BEGIN Data

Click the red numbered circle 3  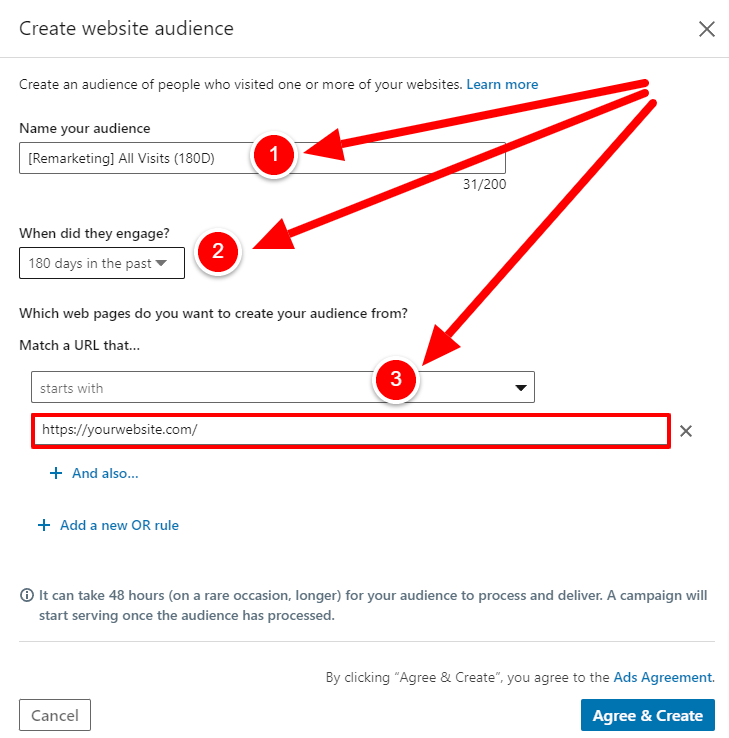coord(396,379)
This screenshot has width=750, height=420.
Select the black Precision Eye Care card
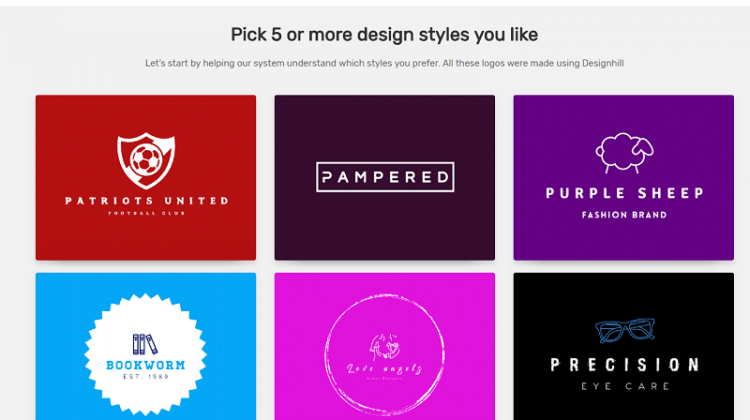coord(624,346)
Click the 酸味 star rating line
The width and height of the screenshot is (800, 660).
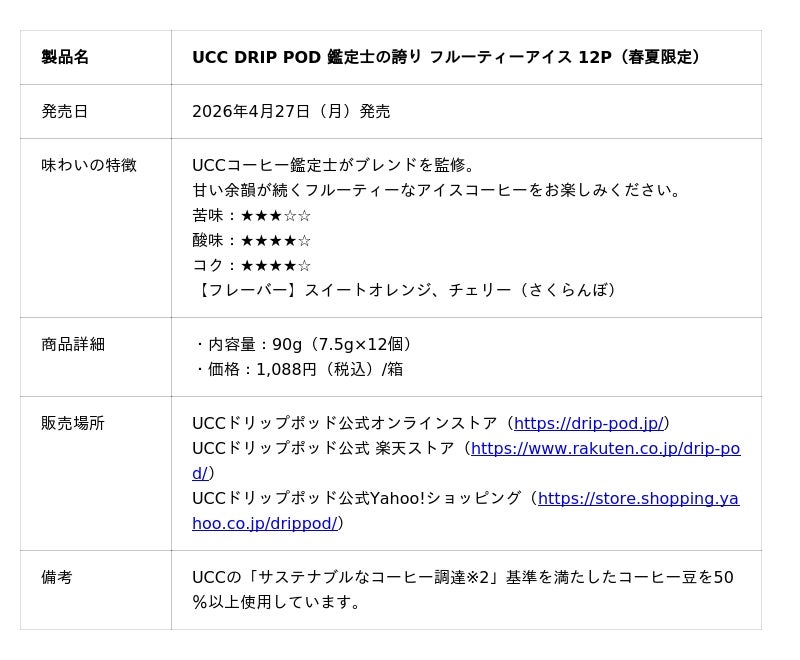(251, 240)
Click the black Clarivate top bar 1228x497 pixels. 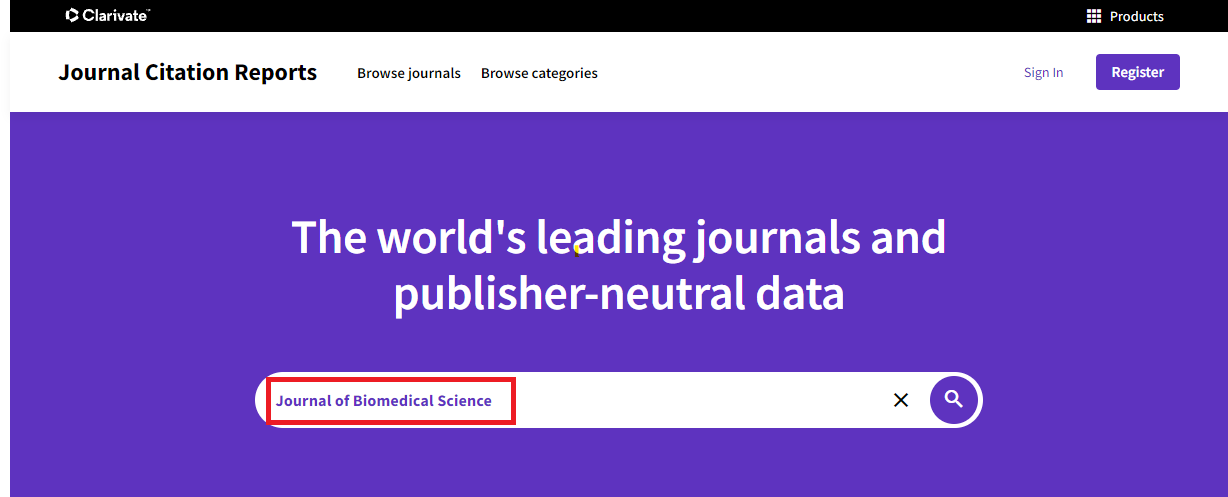tap(600, 16)

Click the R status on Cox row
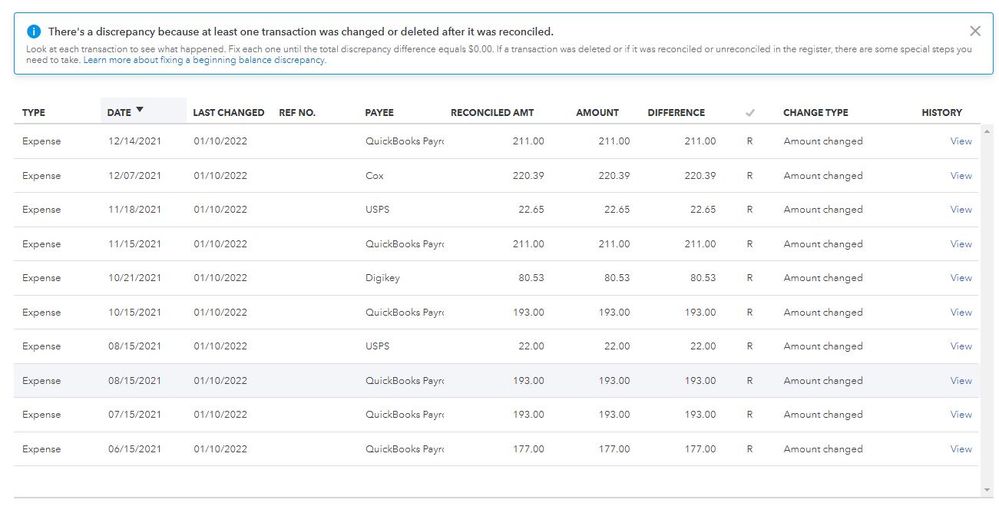point(750,176)
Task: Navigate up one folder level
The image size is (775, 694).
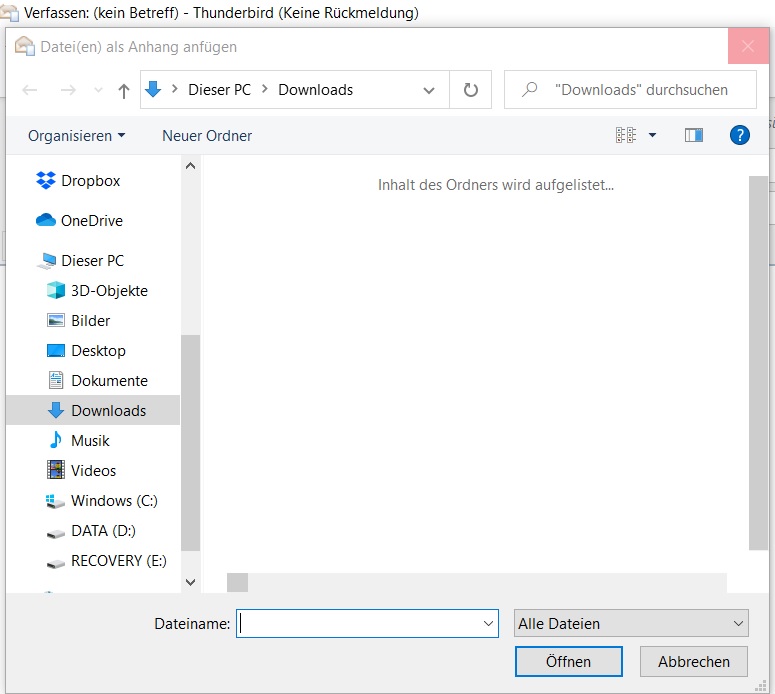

END Data

▶ _Work instruction_:
The line containing "Click the R status on Cox row" marks the start: set down exactly that line and every line after it through the last line of the data, without any pictures.

▶ _Exercise output_:
Click the R status on Cox row
point(750,176)
Task: Navigate up one folder level
The image size is (775, 694).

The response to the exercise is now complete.